Zuvor hatte ihn die „John Otti Band“ nicht nur als einen im „knall-blauen Gummiboot“ mit den kleinen Leuten sitzenden, „grundehrlichen Typen“ gepriesen. Er komme gar „von den Sternen für Österreich“ – einem „Stern, der deinen Namen trägt“.

Strache startete seine Rede am frühen Abend mit einer Frontalattacke auf Rot-Schwarz: „Alle Wahlversprechen dieser Regierung wurden gebrochen. Jedes dieser gebrochenen Versprechen ist in Wahrheit auch ein gesprochenes Verbrechen.“ Die Teuerung, unter der vor allem die „eigenen Staatsbürger“ zu leiden hätten, sei auch eine Folge der Politik von SPÖ und ÖVP: „Machen wir Schluss mit den Eiskastenpolitikern Molterer und Faymann.“

Statt „die neue Wahl“ müsste es auf den SPÖ-Plakaten: „Die alte Qual“ heißen. Dafür gab es Applaus. Den größten Zuspruch aber erntete der FPÖ-Spitzenkandidat beim Thema Zuwanderung: „Es kann nicht sein, dass jeder Zuwanderer ab dem ersten Tag Anspruch auf unsere Sozialleistungen hat. Die sollen erst ein paar Jahre arbeiten, bevor sie die bekommen.“ Da erreichte die Stimmung einen Höhepunkt, an den später nur das Thema EU anknüpfen konnte: „Das einzige Geld, das die ÖVP gerne ausgibt, sind die Netto-Beiträge an die EU“.

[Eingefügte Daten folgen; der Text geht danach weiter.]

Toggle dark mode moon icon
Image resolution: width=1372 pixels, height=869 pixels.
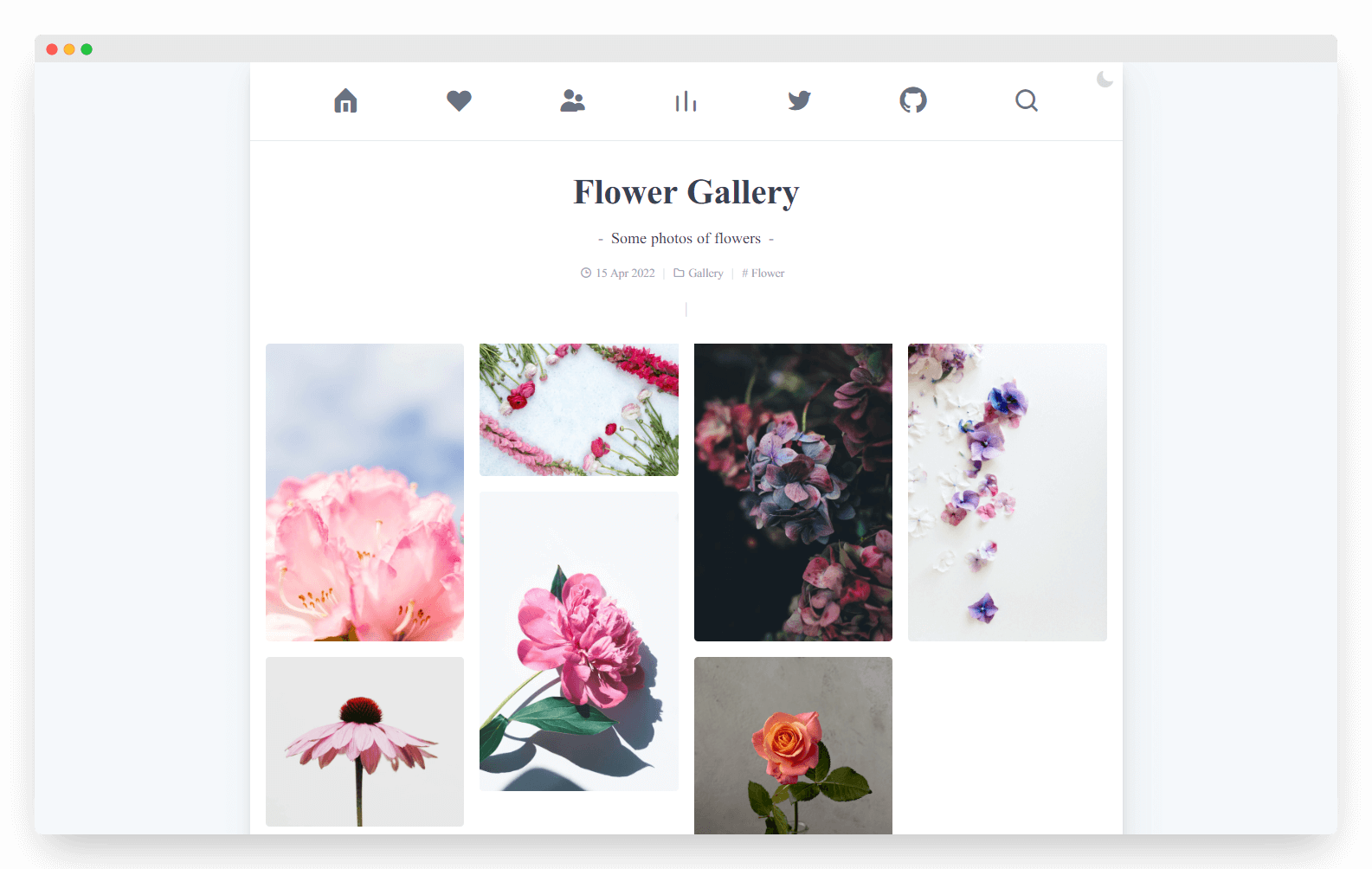coord(1105,80)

Eine kleine Gruppe der Sozialistischen Jugend machte die FPÖ-Anhänger unruhig: „Ich begrüße unsere kommunistischen Freunde“, sagte Strache und beruhigte seine Klientel: „Lasst euch nicht provozieren. Wenn wir bestimmen, werden die statt zu pfeifen arbeiten müssen.“ Großer Jubel.
Wenig begeistert war Johann Weitmann. Abseits des Trubels stand er mit einem Becher Bier: „Nur Schaum. Dass die so gierig sind“, habe er nicht erwartet. Man solle eine Wahl nicht vom Freibier abhängig machen, aber gut finde er das nicht, sagte der Pensionist.

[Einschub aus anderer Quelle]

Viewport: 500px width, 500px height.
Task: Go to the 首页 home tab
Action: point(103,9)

Restlos begeistert war dagegen Thomas P. Der 30-Jährige und einige seiner Freunde, die in Freistadt eine RFJ-Gruppe (Ring Freiheitlicher Jugend) gründen wollen, haben sich eigens Pullis bedrucken lassen. „Zuwanderung kann tödlich sein“, „Hiergeborener“ oder „Heimat im Herzen“, stand darauf zu lesen. Strache hatte ihnen aus der Seele gesprochen.

Am Ende der einstündigen Rede, als der heisere Strache versprach, alles zu geben – auch seine angeschlagene Stimme, wenn man ihn am 28. September wählen würde – hoben einige glatzköpfige Jugendliche die Hand zum Hitlergruß.